The ice broke beneath him in the ditch as he retrieved his ball, so that one of his salmon stockings was now covered to the calf in an icy blackness. The green was within range, but he sliced his short iron wildly to the right and snarled, ‘I can’t score on this hole now. I’ll pick it up!’ He strode in peacock fury after the offending missile.
‘We’ve now managed to compile a list of those people in the dead girl’s intimate circle,’ said Peach, pursuing his man relentlessly over the icy ground.
‘Abo
ut time too,’ said Tucker automatically, ignoring the fact that things had really moved rather quickly in the circumstances.

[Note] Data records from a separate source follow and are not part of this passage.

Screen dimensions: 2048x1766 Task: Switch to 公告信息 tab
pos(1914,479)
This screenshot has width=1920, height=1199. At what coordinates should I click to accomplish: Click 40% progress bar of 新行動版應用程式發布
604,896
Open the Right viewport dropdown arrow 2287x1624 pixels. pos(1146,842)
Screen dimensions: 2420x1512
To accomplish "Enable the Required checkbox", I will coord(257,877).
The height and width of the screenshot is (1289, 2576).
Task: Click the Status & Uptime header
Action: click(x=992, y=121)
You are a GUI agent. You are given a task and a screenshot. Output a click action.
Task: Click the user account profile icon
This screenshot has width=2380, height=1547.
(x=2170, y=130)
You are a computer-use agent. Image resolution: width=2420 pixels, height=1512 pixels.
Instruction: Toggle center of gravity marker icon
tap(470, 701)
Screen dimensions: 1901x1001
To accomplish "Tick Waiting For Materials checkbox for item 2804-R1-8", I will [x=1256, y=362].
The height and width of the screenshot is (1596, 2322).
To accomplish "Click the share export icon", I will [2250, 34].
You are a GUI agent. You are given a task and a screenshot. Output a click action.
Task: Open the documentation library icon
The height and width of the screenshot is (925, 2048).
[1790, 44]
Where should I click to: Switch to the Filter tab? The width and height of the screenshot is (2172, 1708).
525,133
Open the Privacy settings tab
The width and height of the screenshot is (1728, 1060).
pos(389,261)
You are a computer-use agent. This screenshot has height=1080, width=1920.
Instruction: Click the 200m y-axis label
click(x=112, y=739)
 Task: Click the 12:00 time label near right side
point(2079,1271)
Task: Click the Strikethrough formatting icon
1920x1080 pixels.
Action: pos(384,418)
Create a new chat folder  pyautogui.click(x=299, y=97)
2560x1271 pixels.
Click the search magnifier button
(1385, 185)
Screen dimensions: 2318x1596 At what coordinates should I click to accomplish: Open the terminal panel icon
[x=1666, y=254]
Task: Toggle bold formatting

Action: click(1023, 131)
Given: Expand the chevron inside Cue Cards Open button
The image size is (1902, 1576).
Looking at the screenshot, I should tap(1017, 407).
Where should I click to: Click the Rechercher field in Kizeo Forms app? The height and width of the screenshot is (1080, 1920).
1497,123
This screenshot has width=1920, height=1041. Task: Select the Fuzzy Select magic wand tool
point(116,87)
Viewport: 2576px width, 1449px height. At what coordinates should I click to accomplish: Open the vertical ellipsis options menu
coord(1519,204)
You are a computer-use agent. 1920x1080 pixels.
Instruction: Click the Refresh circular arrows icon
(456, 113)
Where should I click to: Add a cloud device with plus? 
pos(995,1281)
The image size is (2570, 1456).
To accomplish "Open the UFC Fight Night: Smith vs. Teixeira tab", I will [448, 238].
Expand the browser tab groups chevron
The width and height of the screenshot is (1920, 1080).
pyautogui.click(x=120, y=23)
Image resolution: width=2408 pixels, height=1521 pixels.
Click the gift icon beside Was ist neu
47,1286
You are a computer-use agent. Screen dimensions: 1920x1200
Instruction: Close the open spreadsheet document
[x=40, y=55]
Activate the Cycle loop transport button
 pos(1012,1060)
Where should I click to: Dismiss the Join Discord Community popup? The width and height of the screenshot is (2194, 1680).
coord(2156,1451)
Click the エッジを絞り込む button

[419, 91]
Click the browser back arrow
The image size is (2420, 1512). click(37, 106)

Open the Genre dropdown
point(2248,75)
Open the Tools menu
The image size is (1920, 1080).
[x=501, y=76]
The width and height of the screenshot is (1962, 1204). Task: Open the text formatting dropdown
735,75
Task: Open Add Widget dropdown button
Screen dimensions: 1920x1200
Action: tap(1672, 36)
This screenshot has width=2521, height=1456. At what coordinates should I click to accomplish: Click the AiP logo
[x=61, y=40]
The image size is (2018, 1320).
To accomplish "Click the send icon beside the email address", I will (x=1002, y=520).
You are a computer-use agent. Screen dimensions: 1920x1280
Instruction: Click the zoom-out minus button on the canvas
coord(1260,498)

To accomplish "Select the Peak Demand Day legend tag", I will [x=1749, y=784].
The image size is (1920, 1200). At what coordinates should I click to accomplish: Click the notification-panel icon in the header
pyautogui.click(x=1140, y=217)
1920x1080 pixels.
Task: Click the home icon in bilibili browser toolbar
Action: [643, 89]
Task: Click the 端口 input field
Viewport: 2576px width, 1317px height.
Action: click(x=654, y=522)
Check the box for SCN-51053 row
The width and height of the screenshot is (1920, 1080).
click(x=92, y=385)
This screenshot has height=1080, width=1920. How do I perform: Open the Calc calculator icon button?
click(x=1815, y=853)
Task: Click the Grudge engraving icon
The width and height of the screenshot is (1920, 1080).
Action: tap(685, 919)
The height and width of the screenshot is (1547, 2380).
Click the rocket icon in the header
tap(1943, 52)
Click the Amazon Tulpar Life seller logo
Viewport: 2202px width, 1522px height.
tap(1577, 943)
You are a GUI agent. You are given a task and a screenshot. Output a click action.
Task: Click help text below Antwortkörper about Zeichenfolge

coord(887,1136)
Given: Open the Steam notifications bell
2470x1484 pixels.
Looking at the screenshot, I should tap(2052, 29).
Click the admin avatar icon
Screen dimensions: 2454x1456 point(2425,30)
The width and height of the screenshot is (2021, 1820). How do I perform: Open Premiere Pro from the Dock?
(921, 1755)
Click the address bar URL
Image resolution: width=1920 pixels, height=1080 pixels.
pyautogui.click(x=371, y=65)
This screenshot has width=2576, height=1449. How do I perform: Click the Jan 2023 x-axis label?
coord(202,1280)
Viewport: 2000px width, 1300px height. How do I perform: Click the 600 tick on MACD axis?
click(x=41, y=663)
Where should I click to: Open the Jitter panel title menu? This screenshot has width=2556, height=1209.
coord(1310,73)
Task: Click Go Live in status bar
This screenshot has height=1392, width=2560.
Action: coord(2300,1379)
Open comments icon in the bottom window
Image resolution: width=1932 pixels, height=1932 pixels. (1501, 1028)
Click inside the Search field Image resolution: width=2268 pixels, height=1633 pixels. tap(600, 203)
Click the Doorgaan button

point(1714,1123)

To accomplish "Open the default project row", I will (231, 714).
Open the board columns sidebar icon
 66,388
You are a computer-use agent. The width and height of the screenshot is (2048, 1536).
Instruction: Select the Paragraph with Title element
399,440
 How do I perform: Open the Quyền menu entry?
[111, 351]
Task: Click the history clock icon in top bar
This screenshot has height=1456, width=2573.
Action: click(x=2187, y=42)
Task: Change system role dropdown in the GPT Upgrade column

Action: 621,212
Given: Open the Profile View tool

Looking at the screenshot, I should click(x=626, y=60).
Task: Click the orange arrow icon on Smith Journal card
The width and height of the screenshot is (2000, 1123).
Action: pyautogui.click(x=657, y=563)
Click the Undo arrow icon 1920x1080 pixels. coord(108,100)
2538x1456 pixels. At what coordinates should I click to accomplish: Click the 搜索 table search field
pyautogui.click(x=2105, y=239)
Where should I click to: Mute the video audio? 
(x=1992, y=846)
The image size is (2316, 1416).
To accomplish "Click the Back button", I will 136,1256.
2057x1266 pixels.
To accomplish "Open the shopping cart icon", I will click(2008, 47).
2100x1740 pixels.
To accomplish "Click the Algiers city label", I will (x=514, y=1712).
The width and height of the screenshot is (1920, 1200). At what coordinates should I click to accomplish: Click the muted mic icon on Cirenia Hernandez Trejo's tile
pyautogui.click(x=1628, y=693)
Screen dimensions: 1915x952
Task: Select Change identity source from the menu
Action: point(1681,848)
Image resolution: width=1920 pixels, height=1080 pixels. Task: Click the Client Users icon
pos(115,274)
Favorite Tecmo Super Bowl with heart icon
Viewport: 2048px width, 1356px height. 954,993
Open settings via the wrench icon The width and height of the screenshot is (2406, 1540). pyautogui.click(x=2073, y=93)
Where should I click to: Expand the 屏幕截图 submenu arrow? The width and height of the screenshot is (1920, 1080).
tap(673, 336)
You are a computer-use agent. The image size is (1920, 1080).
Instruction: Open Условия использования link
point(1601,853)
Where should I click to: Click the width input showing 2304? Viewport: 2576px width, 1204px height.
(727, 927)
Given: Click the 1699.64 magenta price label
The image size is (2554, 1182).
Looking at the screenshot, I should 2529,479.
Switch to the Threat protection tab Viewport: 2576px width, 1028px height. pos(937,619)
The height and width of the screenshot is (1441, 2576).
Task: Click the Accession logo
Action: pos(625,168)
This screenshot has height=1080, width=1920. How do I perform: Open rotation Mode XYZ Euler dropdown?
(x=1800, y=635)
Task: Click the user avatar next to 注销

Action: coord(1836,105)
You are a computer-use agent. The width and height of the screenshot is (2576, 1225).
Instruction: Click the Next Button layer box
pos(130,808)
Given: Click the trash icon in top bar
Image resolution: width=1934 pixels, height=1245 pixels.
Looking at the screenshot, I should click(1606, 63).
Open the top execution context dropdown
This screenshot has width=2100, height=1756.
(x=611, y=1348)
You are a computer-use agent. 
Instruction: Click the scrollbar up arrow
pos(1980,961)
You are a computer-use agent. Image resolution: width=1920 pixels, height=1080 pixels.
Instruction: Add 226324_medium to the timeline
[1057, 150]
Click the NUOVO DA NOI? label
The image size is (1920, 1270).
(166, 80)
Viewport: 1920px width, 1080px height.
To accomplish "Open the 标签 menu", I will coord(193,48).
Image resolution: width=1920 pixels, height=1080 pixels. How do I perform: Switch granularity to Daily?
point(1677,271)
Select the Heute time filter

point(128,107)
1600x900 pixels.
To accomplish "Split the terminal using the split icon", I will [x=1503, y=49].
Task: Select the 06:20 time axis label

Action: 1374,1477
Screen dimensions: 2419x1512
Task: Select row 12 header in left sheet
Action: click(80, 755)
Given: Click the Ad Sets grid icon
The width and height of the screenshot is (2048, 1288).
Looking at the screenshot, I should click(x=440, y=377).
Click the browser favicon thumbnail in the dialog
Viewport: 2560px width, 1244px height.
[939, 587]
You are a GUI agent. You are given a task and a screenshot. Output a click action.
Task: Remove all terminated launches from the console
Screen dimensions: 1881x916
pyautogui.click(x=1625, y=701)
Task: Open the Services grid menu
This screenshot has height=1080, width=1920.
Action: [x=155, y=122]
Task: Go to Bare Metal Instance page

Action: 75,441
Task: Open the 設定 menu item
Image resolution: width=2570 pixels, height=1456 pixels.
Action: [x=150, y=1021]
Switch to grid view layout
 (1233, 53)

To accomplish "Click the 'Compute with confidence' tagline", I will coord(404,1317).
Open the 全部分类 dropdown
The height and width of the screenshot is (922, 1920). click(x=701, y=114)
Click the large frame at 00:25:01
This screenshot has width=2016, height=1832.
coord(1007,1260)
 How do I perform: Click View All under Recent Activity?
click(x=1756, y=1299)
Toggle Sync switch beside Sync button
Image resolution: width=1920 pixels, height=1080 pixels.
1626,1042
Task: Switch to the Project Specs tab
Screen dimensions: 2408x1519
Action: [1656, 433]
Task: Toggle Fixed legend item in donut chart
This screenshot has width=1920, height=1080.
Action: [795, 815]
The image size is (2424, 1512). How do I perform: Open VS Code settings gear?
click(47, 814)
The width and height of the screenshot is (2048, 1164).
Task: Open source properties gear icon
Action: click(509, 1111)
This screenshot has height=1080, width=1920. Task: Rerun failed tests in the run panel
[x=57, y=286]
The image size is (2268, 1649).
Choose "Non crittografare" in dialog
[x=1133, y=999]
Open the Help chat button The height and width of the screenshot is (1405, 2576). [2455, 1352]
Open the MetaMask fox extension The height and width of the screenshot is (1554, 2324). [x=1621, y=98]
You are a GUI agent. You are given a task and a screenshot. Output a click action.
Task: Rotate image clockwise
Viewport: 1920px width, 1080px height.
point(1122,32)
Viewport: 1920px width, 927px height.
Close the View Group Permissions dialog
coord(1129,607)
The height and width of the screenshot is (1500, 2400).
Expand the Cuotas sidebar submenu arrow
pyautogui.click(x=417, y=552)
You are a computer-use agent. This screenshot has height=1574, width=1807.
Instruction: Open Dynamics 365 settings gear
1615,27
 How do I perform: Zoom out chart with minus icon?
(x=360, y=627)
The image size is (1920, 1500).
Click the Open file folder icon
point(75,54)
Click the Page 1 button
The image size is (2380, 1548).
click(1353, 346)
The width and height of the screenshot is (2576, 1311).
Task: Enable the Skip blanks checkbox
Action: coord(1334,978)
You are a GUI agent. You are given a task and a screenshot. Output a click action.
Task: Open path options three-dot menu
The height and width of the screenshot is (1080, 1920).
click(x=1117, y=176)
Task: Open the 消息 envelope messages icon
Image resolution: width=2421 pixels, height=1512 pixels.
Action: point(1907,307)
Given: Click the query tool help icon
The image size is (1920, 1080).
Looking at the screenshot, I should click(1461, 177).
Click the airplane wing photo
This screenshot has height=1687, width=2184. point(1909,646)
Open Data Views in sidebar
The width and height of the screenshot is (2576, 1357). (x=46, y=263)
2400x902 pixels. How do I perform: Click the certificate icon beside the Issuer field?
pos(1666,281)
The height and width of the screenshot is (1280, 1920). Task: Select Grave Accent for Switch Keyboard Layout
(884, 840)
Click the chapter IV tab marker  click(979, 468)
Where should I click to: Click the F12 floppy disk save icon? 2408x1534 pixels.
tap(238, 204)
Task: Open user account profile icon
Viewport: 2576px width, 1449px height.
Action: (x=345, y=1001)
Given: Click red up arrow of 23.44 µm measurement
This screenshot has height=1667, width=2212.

‘We have six people to follow up: an employer, a boyfriend, a flatmate, and a group of people with whom she spent important sections of her leisure time,’ said Peach mysteriously.
‘Leisure time. Why can’t you come straight out and say what she did. Is there some sort of mystery about this?’ Tucker examined his scarred ball, then took a new one reluctantly from the packet in his golf bag.
‘They were quite a secretive group, sir. I did think at first we might have a Masonic element – which, as you know, would have given a high statistical probability that our killer would be found—’
‘I don’t want you repeating this tiresome theory of yours about Masons being more likely to commit serious crime,’ said Tucker firmly, looking a little nervously towards where his companions were putting out.
‘No, sir. Well, so far as I know, none of the people we are investigating is a Mason. Disappointing, I know, but—’
‘Get on with it, and then get out of here!’ said Tucker grimly.
‘Expressed with your usual economy, sir. Well, the group I’m talking about are Wiccans.’
‘Wiccans? What on earth are Wiccans?’ Tucker stared suspiciously at his bête noire as his companions prepared to strike off from the ninth tee.
‘Witches, sir.’ Peach nodded as if instructing a backward child. The two long-suffering golfers, having now driven, showed renewed interest in the exchanges behind them.
‘You mean you’ve interrupted my game of golf to tell me some nonsense about old women flying about on broomsticks and casting spells?’ Tucker shook his head disbelievingly and teed his ball.